◆ AIM: Reproduce everything from the line containing "Click the wooden" down to the end of the rows, switching "heading" to "title" and leaving all else unchanged.

>> START PROVIDED RECORDS

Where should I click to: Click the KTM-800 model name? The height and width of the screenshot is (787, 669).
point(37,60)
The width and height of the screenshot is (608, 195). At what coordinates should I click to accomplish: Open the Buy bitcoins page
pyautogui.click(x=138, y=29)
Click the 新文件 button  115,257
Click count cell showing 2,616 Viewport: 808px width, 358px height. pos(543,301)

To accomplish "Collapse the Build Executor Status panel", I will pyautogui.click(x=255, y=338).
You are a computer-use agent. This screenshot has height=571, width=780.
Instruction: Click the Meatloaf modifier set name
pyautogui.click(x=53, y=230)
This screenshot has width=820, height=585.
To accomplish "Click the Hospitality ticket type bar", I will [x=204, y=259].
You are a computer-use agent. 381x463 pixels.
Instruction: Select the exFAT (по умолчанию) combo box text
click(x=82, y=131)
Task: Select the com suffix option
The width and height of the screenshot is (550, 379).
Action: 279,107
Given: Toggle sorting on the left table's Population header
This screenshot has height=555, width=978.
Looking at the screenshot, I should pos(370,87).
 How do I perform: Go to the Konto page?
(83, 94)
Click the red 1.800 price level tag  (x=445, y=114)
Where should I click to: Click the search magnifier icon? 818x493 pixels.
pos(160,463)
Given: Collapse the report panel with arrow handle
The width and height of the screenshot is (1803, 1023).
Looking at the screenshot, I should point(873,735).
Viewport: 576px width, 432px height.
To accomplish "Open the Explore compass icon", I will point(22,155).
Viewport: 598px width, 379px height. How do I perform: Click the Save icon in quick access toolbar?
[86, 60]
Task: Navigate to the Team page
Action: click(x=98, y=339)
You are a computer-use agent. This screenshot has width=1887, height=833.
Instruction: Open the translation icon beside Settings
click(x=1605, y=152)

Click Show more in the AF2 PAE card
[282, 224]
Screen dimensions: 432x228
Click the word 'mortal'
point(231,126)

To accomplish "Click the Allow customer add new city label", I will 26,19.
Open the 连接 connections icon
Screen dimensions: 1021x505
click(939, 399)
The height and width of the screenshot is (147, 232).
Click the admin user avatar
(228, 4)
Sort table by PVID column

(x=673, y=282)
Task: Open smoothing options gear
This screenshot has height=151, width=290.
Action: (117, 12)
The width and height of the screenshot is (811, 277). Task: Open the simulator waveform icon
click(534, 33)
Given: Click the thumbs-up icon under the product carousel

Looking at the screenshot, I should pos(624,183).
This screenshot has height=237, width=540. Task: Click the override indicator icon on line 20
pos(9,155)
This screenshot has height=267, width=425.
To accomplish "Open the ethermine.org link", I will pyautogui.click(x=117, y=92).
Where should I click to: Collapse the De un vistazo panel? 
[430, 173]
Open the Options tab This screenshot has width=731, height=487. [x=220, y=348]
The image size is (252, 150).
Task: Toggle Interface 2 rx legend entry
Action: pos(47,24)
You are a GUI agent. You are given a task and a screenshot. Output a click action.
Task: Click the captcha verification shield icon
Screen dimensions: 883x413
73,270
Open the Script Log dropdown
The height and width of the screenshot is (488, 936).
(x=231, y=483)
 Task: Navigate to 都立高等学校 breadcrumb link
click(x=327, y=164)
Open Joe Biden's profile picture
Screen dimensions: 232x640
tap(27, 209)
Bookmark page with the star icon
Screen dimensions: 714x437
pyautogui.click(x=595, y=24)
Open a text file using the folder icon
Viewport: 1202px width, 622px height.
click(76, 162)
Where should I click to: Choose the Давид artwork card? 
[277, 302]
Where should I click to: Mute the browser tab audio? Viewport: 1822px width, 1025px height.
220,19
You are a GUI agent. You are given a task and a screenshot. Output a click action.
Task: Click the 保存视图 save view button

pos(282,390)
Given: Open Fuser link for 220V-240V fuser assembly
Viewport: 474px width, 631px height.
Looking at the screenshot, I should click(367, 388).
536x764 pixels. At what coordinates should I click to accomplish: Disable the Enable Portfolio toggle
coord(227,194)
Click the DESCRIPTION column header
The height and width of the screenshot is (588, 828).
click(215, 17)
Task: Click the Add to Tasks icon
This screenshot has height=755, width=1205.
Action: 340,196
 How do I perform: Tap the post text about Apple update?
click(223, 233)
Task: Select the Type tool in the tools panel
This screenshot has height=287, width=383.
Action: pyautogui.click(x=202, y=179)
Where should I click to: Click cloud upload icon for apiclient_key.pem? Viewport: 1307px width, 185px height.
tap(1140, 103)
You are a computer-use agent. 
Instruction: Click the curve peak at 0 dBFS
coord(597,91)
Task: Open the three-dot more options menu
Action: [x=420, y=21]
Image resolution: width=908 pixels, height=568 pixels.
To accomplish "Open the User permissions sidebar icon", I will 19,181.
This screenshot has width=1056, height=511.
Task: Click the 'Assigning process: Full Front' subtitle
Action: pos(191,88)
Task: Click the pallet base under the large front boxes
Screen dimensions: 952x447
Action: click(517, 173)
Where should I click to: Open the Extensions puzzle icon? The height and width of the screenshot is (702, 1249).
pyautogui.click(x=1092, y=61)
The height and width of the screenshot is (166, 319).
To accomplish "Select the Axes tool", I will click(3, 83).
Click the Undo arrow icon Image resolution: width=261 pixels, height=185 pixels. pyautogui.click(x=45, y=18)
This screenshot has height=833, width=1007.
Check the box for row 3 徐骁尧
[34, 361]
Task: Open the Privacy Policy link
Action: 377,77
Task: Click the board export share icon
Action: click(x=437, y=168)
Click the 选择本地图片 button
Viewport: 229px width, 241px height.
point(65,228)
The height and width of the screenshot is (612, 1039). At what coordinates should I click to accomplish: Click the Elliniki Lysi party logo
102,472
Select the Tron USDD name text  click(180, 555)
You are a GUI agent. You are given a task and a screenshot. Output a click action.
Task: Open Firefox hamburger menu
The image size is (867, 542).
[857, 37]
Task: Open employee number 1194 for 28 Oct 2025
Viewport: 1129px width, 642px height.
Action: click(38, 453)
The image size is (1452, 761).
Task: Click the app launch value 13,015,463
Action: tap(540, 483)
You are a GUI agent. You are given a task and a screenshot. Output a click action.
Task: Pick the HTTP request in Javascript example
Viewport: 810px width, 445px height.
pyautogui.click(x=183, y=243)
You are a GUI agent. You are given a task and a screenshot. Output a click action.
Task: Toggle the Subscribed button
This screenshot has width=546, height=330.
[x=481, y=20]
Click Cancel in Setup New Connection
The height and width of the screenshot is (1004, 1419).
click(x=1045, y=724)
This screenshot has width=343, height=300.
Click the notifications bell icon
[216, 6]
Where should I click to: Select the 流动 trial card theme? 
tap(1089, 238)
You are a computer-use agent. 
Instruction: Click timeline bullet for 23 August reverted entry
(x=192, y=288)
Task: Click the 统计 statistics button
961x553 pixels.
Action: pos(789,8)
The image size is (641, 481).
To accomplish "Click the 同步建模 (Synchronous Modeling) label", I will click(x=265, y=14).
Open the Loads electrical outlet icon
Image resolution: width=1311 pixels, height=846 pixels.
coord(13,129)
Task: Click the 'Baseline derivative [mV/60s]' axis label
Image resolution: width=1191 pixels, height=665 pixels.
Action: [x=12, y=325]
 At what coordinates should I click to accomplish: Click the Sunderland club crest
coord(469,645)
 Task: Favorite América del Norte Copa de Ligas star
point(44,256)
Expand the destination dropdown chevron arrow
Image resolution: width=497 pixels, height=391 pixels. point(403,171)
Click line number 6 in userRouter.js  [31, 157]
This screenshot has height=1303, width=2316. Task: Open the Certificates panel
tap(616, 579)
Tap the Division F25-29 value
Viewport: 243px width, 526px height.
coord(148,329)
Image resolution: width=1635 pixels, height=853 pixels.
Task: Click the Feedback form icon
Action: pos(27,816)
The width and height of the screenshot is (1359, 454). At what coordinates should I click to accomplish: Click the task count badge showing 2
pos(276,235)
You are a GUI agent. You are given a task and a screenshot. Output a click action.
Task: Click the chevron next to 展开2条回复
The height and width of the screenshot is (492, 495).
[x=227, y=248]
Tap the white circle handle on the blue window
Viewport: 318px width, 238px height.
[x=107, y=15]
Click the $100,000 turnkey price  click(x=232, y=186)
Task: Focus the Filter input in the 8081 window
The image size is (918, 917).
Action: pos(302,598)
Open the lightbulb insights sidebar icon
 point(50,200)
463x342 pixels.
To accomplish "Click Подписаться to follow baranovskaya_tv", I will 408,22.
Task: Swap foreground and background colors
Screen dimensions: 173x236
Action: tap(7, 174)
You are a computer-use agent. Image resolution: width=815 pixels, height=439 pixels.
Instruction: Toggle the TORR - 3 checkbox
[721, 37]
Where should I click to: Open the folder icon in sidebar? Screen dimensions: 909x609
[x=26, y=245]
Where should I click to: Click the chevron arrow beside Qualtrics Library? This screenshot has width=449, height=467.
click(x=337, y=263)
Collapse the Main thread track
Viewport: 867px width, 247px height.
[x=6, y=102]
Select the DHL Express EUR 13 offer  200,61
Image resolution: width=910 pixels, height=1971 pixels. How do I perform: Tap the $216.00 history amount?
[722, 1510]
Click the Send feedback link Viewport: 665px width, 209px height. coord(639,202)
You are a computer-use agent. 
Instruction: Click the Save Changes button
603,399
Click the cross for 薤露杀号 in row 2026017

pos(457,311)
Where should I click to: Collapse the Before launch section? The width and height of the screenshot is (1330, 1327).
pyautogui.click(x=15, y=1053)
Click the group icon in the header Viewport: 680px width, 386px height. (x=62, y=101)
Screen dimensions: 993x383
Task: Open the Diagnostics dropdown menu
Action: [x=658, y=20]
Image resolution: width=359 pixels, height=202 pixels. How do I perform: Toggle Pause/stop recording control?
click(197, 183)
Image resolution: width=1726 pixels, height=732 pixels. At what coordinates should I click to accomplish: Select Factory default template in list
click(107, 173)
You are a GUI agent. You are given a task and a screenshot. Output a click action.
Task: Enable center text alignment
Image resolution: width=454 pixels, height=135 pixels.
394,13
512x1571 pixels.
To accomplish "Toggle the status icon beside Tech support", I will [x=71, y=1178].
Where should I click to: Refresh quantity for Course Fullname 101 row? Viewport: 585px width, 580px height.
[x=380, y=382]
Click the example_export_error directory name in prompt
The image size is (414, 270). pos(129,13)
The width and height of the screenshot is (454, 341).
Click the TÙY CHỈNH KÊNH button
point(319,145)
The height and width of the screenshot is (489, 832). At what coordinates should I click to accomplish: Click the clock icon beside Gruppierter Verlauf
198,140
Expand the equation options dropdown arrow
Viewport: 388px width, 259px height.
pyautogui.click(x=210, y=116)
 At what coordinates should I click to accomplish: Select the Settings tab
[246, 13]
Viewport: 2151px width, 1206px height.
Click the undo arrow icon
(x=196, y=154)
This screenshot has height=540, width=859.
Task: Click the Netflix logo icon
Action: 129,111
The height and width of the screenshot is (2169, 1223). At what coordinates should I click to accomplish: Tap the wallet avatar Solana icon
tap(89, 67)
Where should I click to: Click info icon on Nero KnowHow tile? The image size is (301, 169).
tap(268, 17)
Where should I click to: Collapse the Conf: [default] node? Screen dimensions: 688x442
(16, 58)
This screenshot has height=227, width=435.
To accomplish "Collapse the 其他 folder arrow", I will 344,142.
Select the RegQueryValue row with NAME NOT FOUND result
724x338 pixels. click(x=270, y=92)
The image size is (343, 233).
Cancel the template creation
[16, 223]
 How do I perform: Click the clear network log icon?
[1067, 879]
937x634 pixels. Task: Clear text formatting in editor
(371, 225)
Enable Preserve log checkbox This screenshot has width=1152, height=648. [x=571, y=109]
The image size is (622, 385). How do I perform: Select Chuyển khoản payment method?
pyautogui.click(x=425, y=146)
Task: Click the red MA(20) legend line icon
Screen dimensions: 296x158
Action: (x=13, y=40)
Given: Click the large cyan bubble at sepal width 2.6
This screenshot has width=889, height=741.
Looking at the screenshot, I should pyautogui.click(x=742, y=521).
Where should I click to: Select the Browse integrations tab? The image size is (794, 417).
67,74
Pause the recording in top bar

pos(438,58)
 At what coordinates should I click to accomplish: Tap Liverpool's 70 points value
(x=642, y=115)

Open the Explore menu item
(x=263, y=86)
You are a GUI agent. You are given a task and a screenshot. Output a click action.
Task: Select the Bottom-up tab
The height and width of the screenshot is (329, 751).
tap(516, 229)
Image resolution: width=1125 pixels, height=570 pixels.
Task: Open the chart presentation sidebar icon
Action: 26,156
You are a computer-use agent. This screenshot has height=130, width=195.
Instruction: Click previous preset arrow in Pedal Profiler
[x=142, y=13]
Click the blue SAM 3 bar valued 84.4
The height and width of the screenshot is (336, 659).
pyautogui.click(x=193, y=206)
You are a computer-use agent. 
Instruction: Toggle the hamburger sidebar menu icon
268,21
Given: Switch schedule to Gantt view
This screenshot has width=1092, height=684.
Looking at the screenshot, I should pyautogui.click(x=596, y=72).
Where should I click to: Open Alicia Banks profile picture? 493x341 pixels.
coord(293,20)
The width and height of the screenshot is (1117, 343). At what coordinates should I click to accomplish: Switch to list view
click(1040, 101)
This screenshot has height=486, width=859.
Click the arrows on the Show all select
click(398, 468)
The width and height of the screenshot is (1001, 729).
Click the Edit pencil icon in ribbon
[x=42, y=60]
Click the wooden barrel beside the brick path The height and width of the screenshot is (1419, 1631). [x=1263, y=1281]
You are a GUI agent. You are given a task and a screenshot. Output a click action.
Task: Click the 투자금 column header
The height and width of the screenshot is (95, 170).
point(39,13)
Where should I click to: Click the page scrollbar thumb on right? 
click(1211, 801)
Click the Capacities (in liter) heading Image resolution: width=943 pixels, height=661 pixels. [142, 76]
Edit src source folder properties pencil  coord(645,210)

>> END PROVIDED RECORDS

◆ EXERCISE ANSWER:
Click the wooden barrel beside the brick path The height and width of the screenshot is (1419, 1631). [x=1263, y=1281]
You are a GUI agent. You are given a task and a screenshot. Output a click action.
Task: Click the 투자금 column header
The height and width of the screenshot is (95, 170).
point(39,13)
Where should I click to: Click the page scrollbar thumb on right? 
click(1211, 801)
Click the Capacities (in liter) title Image resolution: width=943 pixels, height=661 pixels. [142, 76]
Edit src source folder properties pencil  coord(645,210)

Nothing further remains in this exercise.